Racial composition as of the 2020 census
| Race | Number | Percent |
|---|---|---|
| White | 927 | 33.9% |
| Black or African American | 13 | 0.5% |
| American Indian and Alaska Native | 17 | 0.6% |
| Asian | 2 | 0.1% |
| Native Hawaiian and Other Pacific Islander | 0 | 0.0% |
| Some other race | 480 | 17.6% |
| Two or more races | 1,293 | 47.3% |
| Hispanic or Latino (of any race) | 2,655 | 97.2% |

===2000 census===
At the 2000 census there were 3,342 people in 891 households, including 757 families, in the city. The population density was 3,573.9 PD/sqmi. There were 985 housing units at an average density of 1,053.3 /sqmi. The racial makeup of the city was 76.33% White, 0.63% African American, 0.63% Native American, 19.84% from other races, and 2.57% from two or more races. Hispanic or Latino people of any race were 97.13%.

Of the 891 households 50.3% had children under the age of 18 living with them, 56.6% were married couples living together, 23.0% had a female householder with no husband present, and 15.0% were non-families. 13.7% of households were one person and 8.1% were one person aged 65 or older. The average household size was 3.75 and the average family size was 4.13.

The age distribution was 37.1% under the age of 18, 11.1% from 18 to 24, 25.2% from 25 to 44, 17.5% from 45 to 64, and 9.1% 65 or older. The median age was 26 years. For every 100 females, there were 93.5 males. For every 100 females age 18 and over, there were 87.2 males.
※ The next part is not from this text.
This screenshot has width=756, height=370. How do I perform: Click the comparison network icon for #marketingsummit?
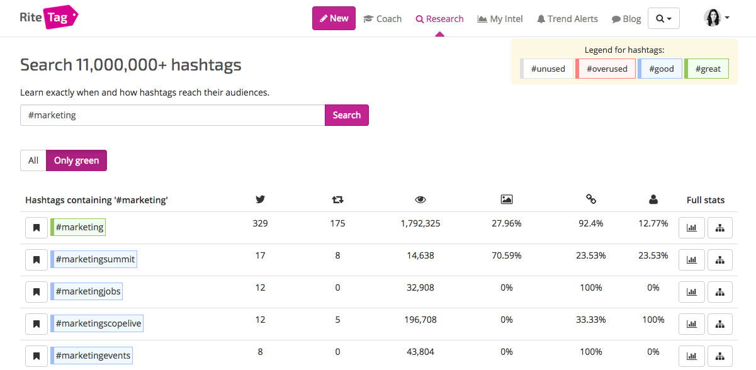[719, 260]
The median household income was $18,618 and the median family income was $20,208. Males had a median income of $18,708 versus $12,468 for females. The per capita income for the city was $6,096. About 43.4% of families and 48.1% of the population were below the poverty line, including 60.3% of those under age 18 and 37.6% of those age 65 or over.

==Education==
Edcouch is served by the Edcouch-Elsa Independent School District. Edcouch residents are also allowed to apply to magnet schools operated by the South Texas Independent School District.